The third stage is finding the Character and Mood of the piece. Look for as many clues as you can find. I would start with the title. This can give all sorts of ideas as to what the music should sound like, even if it’s an abstract name like ‘Allegro’ as this tells you it’s fairly fast and lively. Check the speed indications at the beginning too as, again, the composer can relay a lot of information from this word or series of words. Dynamics are also important here – does the music start loud or quiet? I would also check any obvious articulation markings throughout the piece. Is it primarily Cantabile, or staccato? All of these elements help create an impression of the piece before even touching a note.

Not strictly necessary, but useful, is playing the piece in the air, off the keys – Air Piano. This gives you the opportunity to imagine what the piece is going to feel like under the fingers before finally committing to the keyboard. Always make sure you set a realistic tempo before beginning and, whatever happens, stick to it. Air piano is your opportunity to play the piece perfectly as, in reality, you can’t go wrong.

The final stage is GO FOR IT! Set your tempo again and try to ‘feel’ the piece before launching straight into it. Remember, though, that once you start, NEVER STOP! Once you’ve played a note you cannot change it so move on. If a note is wrong, ignore it and immediately put it out of you mind. Remember, think and look ahead. You are not ‘practising’, you are just ‘reading’. Do you stop when you fluff or mispronounce a word in a book? Mistakes don’t matter – continuity and fluidity do.

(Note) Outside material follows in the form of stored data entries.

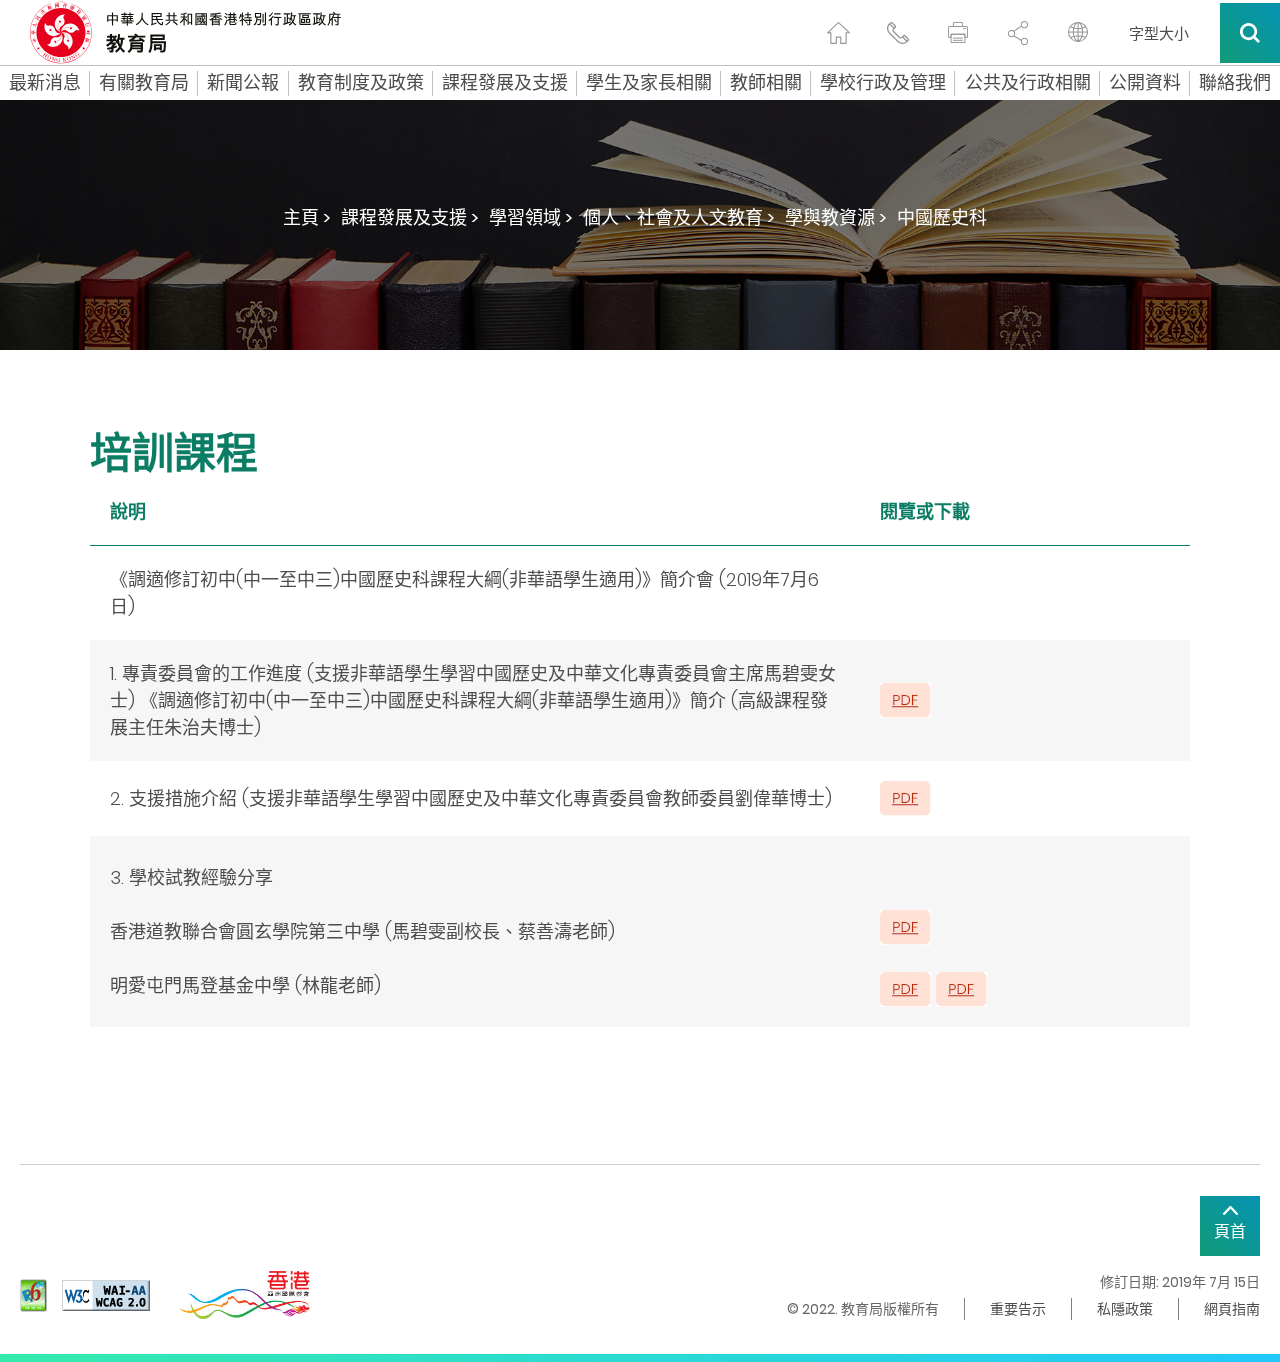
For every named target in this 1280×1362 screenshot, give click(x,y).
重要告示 (1018, 1309)
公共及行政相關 (1028, 83)
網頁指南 (1232, 1309)
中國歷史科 (942, 217)
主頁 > (307, 217)
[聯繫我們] (898, 33)
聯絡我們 (1235, 83)
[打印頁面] (958, 33)
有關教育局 (144, 83)
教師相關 (766, 83)
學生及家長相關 (649, 83)
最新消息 (45, 83)
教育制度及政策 (361, 83)
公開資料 (1145, 83)
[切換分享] (1018, 33)
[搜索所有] (1250, 33)
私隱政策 (1125, 1309)
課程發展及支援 (505, 83)
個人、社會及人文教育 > (679, 217)
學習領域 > (531, 217)
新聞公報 (243, 83)
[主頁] (838, 33)
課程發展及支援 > (410, 217)
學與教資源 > (836, 217)
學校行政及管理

When chosing music to sightread, just play anything. If it’s too difficult play it slowly and one hand at a time. Offer to accompany another musician – a singer or an instrumentalist – then you don’t have the luxury of being able to stop. Play through an anthology book of random pieces. Play through old ABRSM piano syllabus books of any/all grades. The more you do it the better you will become. Remember, practise makes perfect.